Michael Peterson Intro
Get to know Michael Peterson
Topic Segment – New Franchisor Pitfalls
Topics Discussed in this Episode
Key areas franchisors miss in their first year:
- Not getting the FDD to fully capture the business model. This leads to something so prevalent that I came up with a name for it; the 2nd year re-write. So many franchisors make massive changes to their second year FDD either because they didn’t capture the existing model in the first year, or they didn’t have someone walk them through the thought processes they should be going through on every item before they commit it to paper.
- Having “to be implemented” clauses in their agreements. The most common one I have seen here is a national ad fund, though I have seen tech fees quite a few times as well. When your franchisee #1 or #2 has been operating for 3 years, paying you your royalty only, and suddenly you decide your system is big enough to justify the advertising fund of 1-3%, believe me they will not be happy. Start taking this from day one, even if you turn around and spend it in their market.
- Cutting corners or coming in underfunded. This is probably the #1 cause of failure of young franchisors. Deciding to write an operations manual in-house, find the cheapest franchise attorney possible (or, worse yet, trying to do an FDD without a franchise attorney), not having quality marketing materials, not having funds set aside for franchise sales; these are so self-defeating.
- A bad operating manual can lead to system problems and even litigation.
- If you succeed as a franchisor you will end up using a good franchise attorney, if you start out with inexperienced or ineffective counsel, you’ll just pay in negotiation, litigation, or just headaches before you switch to better counsel.
- Your marketing materials are your first impression, you have to make them count.
- Franchise sales cost money, period. If you don’t have a good marketing budget you will struggle to grow. Think about this. Each year, you are going to spend between $6,000 and $25,000 on renewal, depending on how many registration states you go into and how complicated your audit is. I would guess the average is close to $12,000. If your lead generation spend results in one sale, then you have an extra $12,000 in costs for that sale. If you have a robust budget and someone solid handling franchise sales, and you award 3 franchisees, then the renewal is only adding $4,000 cost-per-close. Big difference.
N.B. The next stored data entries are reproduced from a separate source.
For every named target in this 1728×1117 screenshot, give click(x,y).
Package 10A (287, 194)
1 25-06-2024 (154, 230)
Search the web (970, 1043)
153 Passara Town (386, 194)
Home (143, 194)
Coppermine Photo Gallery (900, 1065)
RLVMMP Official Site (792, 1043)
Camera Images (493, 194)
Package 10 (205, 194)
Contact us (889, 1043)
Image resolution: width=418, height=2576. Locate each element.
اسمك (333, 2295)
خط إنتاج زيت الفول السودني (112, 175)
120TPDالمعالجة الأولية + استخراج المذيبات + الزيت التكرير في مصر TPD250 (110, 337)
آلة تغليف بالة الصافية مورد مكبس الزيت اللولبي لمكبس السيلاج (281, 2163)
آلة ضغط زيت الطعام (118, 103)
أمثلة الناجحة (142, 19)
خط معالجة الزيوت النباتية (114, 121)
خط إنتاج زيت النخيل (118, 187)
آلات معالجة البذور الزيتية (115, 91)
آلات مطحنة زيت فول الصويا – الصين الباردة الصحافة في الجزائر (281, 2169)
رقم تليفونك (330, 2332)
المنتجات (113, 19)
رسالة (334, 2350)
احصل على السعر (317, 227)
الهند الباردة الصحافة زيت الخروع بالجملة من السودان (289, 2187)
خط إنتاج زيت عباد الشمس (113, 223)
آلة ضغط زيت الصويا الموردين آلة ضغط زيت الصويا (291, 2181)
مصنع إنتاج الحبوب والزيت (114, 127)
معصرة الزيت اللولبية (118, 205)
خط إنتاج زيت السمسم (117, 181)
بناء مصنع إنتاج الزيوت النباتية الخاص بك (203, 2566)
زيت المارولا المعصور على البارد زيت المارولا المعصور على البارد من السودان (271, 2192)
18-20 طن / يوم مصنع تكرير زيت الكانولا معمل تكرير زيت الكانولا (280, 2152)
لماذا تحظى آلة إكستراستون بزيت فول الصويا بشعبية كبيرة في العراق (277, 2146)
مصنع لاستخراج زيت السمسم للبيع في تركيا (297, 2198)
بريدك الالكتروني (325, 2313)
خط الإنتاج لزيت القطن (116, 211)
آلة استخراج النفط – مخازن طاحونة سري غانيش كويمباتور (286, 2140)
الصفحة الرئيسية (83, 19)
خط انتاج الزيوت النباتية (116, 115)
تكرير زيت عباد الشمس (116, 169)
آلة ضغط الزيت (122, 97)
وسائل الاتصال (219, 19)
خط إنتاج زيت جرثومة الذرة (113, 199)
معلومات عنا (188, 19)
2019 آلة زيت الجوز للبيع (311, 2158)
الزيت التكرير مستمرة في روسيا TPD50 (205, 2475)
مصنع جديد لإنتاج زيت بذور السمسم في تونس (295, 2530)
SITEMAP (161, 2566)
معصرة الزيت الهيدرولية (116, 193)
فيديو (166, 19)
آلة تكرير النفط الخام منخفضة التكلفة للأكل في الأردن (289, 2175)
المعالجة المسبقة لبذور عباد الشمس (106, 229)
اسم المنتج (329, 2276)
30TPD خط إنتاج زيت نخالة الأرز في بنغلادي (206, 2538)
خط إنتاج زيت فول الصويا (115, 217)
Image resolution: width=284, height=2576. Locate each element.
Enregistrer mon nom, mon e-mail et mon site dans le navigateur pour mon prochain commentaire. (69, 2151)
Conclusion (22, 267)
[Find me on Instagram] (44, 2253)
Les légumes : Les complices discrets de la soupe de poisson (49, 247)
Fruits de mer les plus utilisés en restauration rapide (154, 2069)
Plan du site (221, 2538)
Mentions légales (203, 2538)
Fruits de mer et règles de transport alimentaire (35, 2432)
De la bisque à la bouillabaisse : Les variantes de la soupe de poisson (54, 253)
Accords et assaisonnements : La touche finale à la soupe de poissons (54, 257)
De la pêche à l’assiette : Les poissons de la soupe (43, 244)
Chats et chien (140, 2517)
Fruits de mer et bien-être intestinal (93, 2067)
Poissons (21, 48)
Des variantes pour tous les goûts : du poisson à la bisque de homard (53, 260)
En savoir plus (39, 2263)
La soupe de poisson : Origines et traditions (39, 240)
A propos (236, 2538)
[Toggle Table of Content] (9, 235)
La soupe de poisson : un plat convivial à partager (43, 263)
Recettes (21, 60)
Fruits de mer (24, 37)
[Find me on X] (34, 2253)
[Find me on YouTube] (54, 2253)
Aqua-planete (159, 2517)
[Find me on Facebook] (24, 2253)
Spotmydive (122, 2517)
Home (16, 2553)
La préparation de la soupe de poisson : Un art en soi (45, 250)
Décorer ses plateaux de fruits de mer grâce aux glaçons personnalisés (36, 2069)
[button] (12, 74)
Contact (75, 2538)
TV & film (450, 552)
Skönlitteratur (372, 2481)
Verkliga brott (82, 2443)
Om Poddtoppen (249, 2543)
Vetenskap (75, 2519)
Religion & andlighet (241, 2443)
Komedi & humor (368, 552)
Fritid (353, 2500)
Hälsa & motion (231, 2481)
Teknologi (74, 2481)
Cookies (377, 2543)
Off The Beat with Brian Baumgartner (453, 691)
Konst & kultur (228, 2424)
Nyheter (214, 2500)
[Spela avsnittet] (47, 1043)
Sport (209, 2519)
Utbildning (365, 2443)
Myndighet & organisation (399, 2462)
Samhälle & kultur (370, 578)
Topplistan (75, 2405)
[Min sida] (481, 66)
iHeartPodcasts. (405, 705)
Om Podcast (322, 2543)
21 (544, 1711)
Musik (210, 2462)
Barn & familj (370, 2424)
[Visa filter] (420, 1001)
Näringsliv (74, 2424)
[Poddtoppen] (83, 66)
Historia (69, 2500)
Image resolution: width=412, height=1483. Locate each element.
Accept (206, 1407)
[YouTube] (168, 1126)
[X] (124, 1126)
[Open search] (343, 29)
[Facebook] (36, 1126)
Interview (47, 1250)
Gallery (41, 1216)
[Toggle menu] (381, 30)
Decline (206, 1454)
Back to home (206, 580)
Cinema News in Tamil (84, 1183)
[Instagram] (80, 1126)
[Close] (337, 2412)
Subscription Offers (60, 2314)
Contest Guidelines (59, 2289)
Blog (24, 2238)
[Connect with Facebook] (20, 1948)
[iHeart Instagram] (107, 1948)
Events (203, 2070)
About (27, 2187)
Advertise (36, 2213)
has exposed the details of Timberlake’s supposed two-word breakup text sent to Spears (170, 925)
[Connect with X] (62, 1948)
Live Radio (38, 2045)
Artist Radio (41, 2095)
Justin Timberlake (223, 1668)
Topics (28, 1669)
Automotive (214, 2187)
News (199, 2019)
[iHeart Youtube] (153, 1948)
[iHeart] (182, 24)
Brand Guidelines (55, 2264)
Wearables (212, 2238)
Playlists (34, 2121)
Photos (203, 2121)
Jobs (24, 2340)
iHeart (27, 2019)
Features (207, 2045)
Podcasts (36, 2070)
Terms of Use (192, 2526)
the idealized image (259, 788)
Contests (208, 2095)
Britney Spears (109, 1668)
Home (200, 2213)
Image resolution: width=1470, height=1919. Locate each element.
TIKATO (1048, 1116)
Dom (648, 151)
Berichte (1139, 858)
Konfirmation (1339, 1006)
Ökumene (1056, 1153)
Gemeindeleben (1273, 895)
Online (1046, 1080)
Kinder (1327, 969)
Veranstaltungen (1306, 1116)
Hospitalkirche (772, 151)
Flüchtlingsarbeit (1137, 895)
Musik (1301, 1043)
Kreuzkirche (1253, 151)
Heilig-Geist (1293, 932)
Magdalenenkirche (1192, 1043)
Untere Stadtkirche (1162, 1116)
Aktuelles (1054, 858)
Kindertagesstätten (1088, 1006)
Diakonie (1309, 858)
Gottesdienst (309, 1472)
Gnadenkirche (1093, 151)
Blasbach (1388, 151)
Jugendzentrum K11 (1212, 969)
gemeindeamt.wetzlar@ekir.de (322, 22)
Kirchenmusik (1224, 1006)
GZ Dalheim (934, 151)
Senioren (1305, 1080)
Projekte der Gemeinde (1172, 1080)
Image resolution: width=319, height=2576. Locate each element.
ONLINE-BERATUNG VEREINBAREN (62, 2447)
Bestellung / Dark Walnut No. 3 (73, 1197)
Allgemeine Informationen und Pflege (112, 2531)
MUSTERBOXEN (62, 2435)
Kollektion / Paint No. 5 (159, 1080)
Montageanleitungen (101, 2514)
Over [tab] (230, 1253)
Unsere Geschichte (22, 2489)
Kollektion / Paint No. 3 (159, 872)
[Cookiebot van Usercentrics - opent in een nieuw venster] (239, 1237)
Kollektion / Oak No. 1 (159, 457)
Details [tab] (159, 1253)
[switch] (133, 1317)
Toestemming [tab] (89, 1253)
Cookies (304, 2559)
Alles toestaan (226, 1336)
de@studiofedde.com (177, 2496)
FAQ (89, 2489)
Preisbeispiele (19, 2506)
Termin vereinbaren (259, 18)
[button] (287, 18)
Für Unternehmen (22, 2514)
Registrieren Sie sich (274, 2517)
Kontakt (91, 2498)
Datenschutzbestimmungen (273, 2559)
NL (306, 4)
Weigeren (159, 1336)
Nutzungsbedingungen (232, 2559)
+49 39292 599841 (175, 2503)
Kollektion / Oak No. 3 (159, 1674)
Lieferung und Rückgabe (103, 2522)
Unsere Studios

- Hands down, the biggest mistake a franchisor can make is bringing in the wrong franchisee. If you have been doing all the ‘right’ things, spending money, having a professional franchise sales person either in-house or outsourced, reaching out to brokers to talk about your brand, and 6 or 12 or even 18 months in you don’t have a franchise sale, that can be frustrating. It also might happen; the first franchisees are the hardest to find (lets delve into that). I have seen this situation cause many franchisors to award a franchise to someone they shouldn’t and regret it for years to come.
- Not having a culture of compliance from day 1 is another seemly small issue that will come back to haunt you. If your FA calls for quarterly or annual financials from your franchisees, get them even if you don’t know what to do with them! If your franchisees have a required add spend, monitor it from day one. Or better yet, engage with them and help them spend it correctly, but either way make sure they are spending it. If there is a clause you are not enforcing from day one, throw it out.
- A problem many new franchisors think they wish they had; growing too fast. I have been in this position. I am talking about 4 stores open in January and 120 open that December fast! Trust me, you don’t want this kind of growth out of the gate.
- Compromising to get a deal. . . I put this one last because it very well may be something you need to do. As I mentioned, first franchisee is HARD! It may be may be reasonable, appropriate, or even necessary to ‘give’ on the first franchisee, maybe even on the first few. But be careful. If you are giving a bigger territory, are you really setting that franchisee up so that there is no chance of you putting someone into the same market and putting local brand awareness 100% on their shoulders? Are you offering a refund clause that you can’t really afford, from a capital cost of onboarding stance? Make sure your attorney is involved here and be careful. And again, don’t be afraid to say no and walk away.